İdare olarak vesayet altındadır. Belediyenin idari yapılanmasını,
personel alımı da dahil olmak üzere, yerel yönetimin kendisi
yeterince şekillendirme şansına dahil değildir. Biz bütün bunlara
rağmen yerelde, kendi kentlerimizde, halkın öz yönetimini
kuracağız. Bu vesayetçi sisteme rağmen, merkezi hükümetin bu kadar
dayatmasına, hukuk sisteminin bu kadar anti demokratik olmasına
rağmen, biz halkın gücüyle kendi öz yönetimlerimizi kuracağız ve
bütün bu vesayet mekanizmalarını işlevsiz ve anlamsız kılmak için
elimizden gelen gayreti fazlasıyla ortaya koyacağız. Türkiye'de ne
yazık ki demokratikleşme ancak halkın özverili gücüyle mümkün
oluyor. Biz buradan halkımızın ihtiyaçlarını, beklentilerini,
kentin ihtiyaçlarını ve beklentilerini, önceliklerini ön plana ve
esas alan bir çalışma sistemi kurarsak, bunun önünde hiç bir
vesayet rejimi durmaz, bu iddiayla yola çıkmalıyız. Kararlarımızı
halkla birlikte almalıyız" diye konuştu.
"KÜRDİSTAN EKONOMİK OLARAK TÜRKİYE'DEN AYRILMIŞ"
Kamu kaynaklarının yanlış kullanılmasıyla birlikte, Doğu-Batı
arasındaki ekonomik farklılığa işaret eden Kışanak, şöyle
konuştu:
"Bugün Türkiye'nin bütününe baktığımızda Kürdistan aslında ekonomik
olarak Türkiye'den ayrılmış durumdadır. Eğer bölge arıyorsa Ankara,
öncelikle kendisine bakmalı. Şimdiye kadar kamu kaynaklarını nasıl
kullandılar? Bu ülkeyi nasıl böldüler? Kürdistan'ı nasıl en yoksul
iller durumuna getirdiler? Buna bakacaklar. Bizler siyasal olarak
çok büyük ayrımcılıklara uğradık. Dilimizi, kültürümüzü,
kimliğimizi yasakladılar, yok saydılar. İnanın ki bu topraklarda en
büyük ayrımcılık, ekonomik ayrımcılık olarak yaşandı. Türkiye'nin
batısıyla Kürdistan'ı neredeyse iki ayrı ülke kadar ekonomik
standartlarının birbirinden ayrı olduğunu biliyoruz. Şimdi bunu
tersine çevirmenin zamanı geldi. Biz biliyoruz ki görev yaptığımız
kentlerde akşam belki de bir sofra kuramayacak, çocuklarının önüne
bir tabak sıcak ekmek, yemek veremeyecek ailelerimiz var. Bunun
vicdani sorumluluğuyla hareket edeceğiz."
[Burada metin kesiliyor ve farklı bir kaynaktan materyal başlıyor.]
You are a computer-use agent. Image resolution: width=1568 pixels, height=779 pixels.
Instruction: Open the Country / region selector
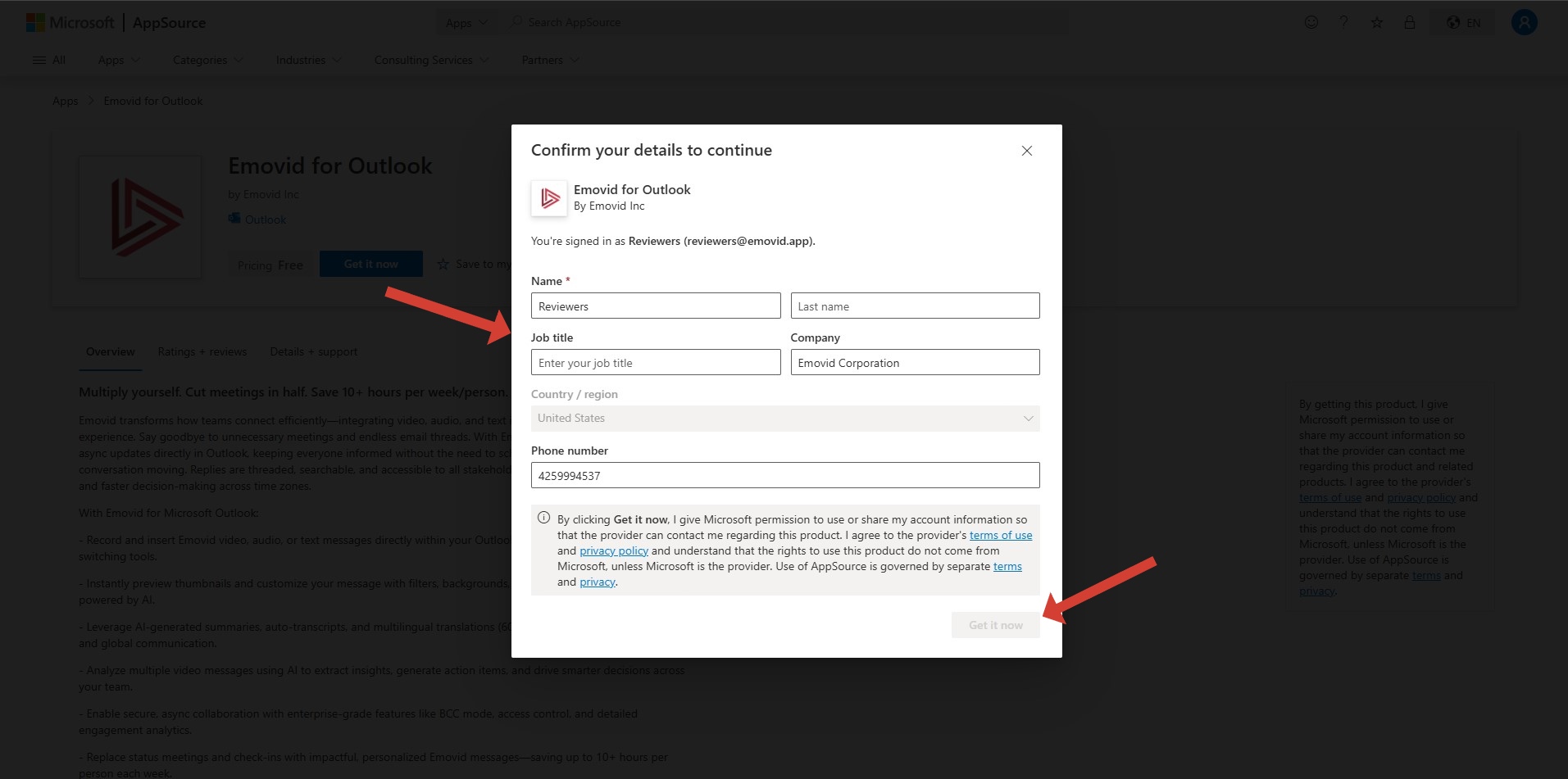click(784, 418)

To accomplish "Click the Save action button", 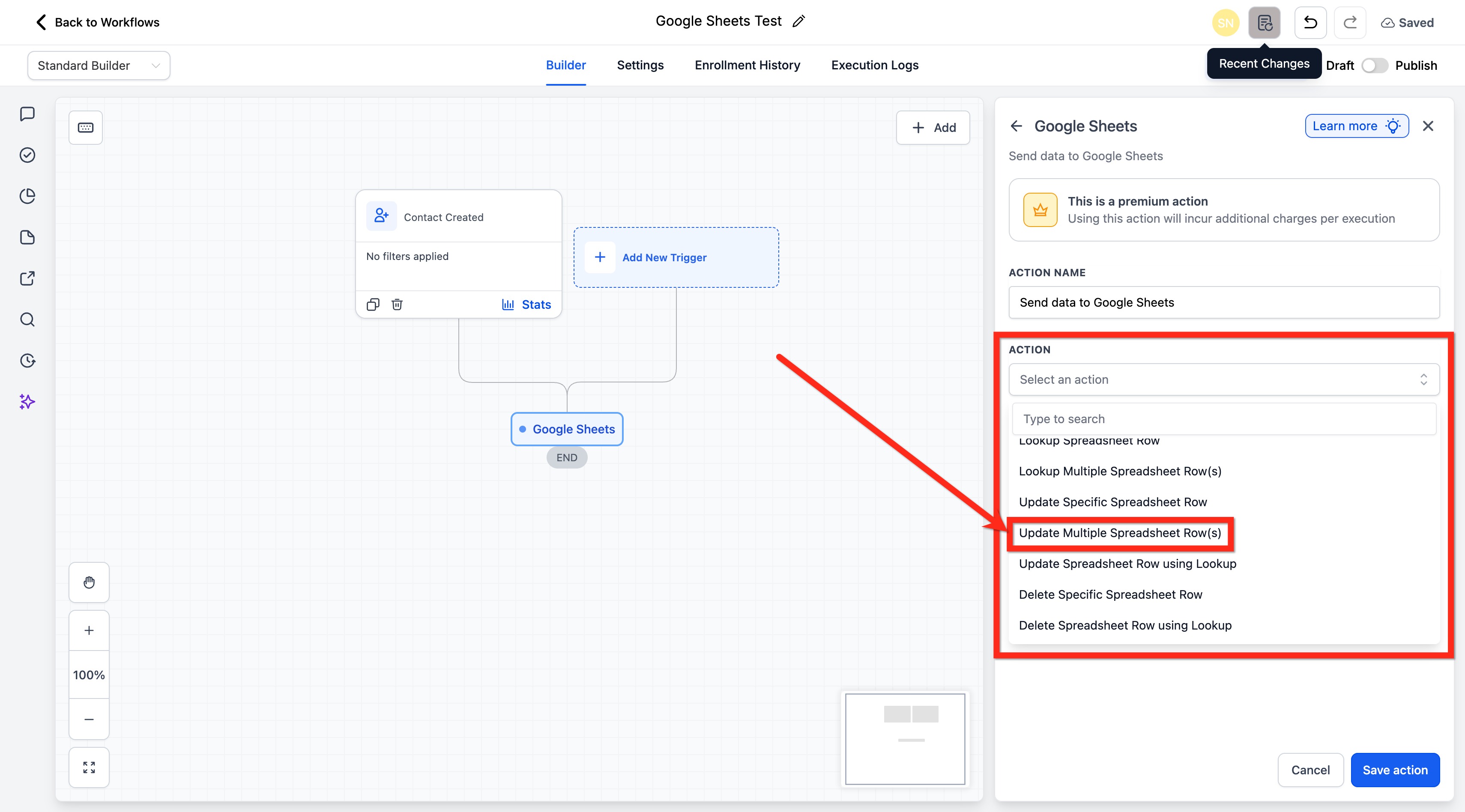I will tap(1394, 769).

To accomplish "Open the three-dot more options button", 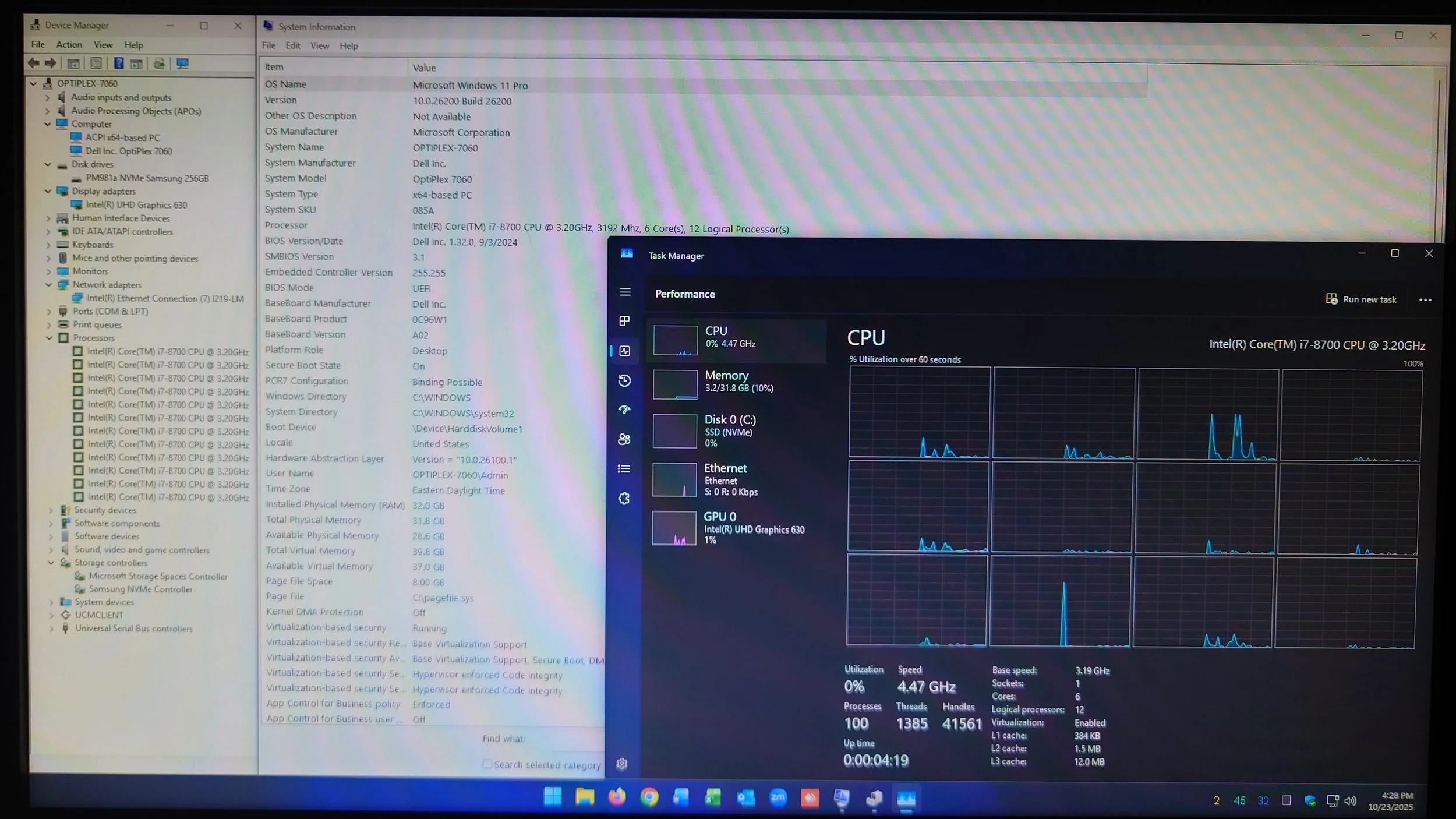I will pos(1425,300).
"BİZİMLE YARIŞACAK BİR PARTİ VE HİZMET MODELİ YOKTUR"
Türkiye'de kendileriyle yarışacak bir siyasi parti ve yerel yönetim
modeli olmadığını iddia eden Kışanak, "Biz kendi kendimizle
yarışacağız. Bunlarla kendimizi kıyaslamaya kalkışırsak inanılmaz
derecede zaten büyük başarılar var orada" diye konuştu.